Aim of the task: Reproduce every line of the material below word for word, omitting the pictures.

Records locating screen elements

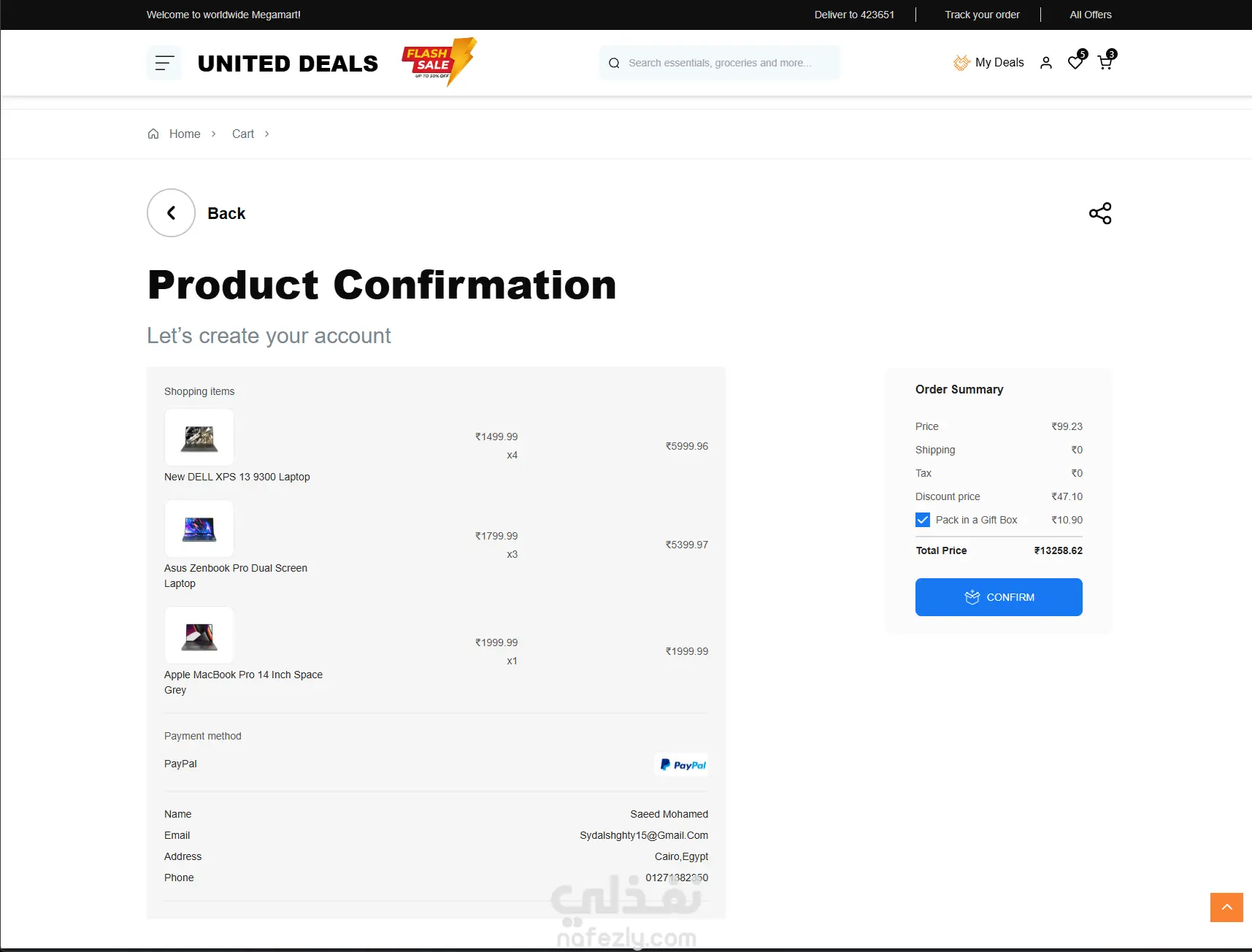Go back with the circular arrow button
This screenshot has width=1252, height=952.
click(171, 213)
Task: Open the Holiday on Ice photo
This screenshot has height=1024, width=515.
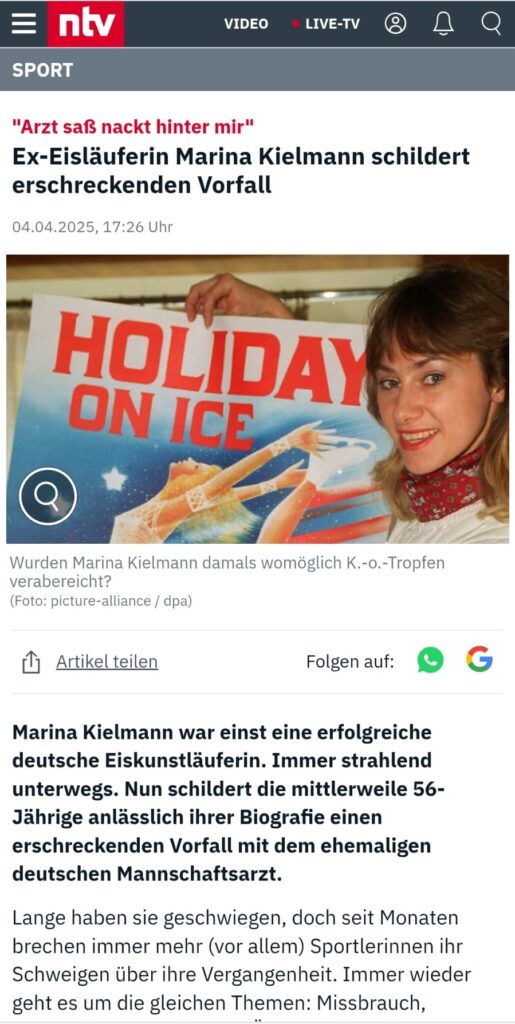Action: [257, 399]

Complete answer:
Go back with the circular arrow button
This screenshot has width=1252, height=952.
click(171, 213)
Task: Open the Holiday on Ice photo
This screenshot has height=1024, width=515.
Action: [257, 399]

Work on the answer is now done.